Agent Tools Developer Guide

This guide covers how to add a new agent tool, how artifacts are laid out on disk, and how caching works for agent runs.

Operational Model

Annolid agent operations are split into two layers:

  • Self-improving: skills and memory evolve behavior without replacing installed code.

  • Self-updating: signed update workflow stages and applies software updates with rollback plans.

Self-improving

  • Skills: loaded with precedence workspace -> managed (~/.annolid/skills) -> bundled.

  • Hot reload: controlled by skills.load.watch and skills.load.pollSeconds.

  • Skill manifest validation: frontmatter is validated at load time; invalid manifests are marked unavailable.

  • Workspace memory: daily notes in memory/YYYY-MM-DD.md and curated long-term notes in memory/MEMORY.md.

  • Pre-compaction flush: transcript snapshot can be appended before compaction via memory flush helpers.

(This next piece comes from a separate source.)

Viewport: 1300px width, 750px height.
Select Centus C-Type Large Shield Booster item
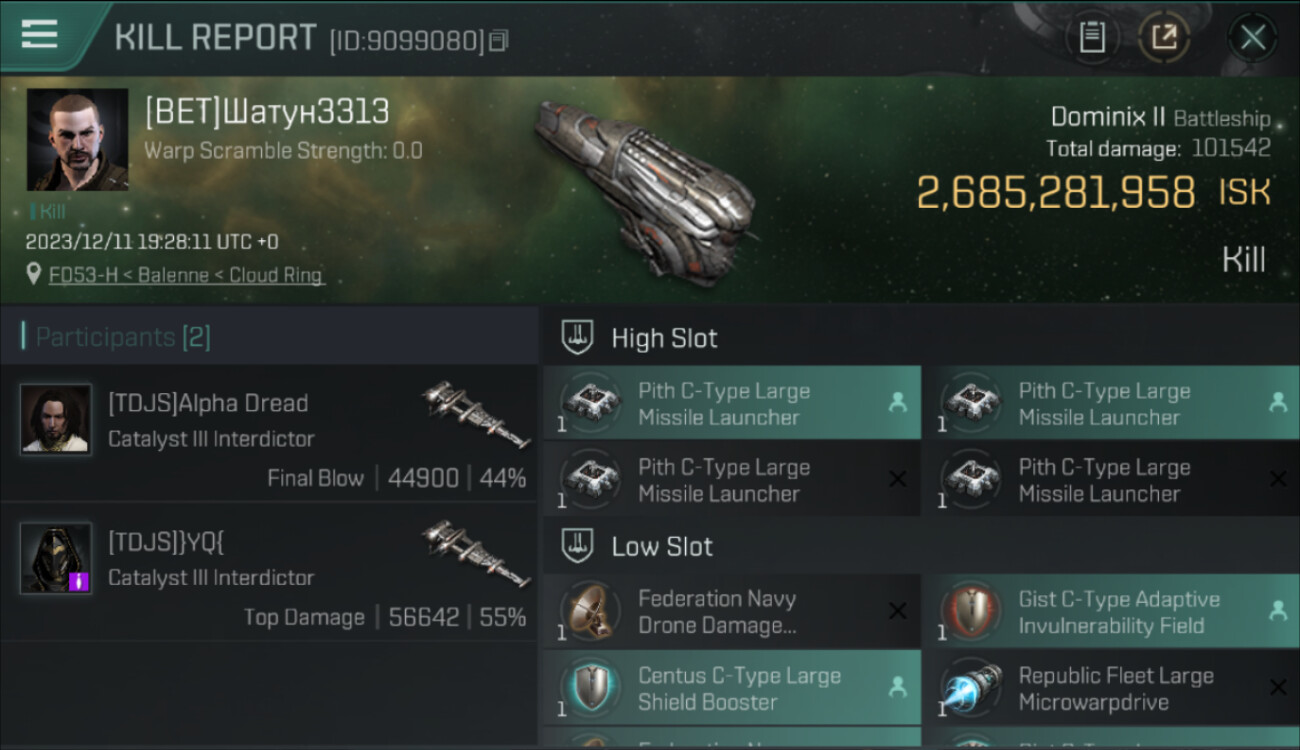[732, 688]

  • Memory retrieval plugin: default is local semantic ranking with keyword fallback (workspace_semantic_keyword_v1).

Self-updating

  • Channel-aware update manager supports stable, beta, and dev.

  • Pipeline: preflight -> stage -> verify -> apply -> restart marker -> post-check.

  • Rollback: rollback plan is generated for each run and executed on apply/post-check failures.

  • Canary policy: rollout can enforce rollback thresholds using sample count, failure-rate, and regression limits.

  • Safe update service: supports manifest check, artifact staging/download, checksum verification, signature verification, and transaction reporting.

  • Auto-update: disabled by default; configurable interval+jitter schedule when enabled (ANNOLID_AUTO_UPDATE_* env settings).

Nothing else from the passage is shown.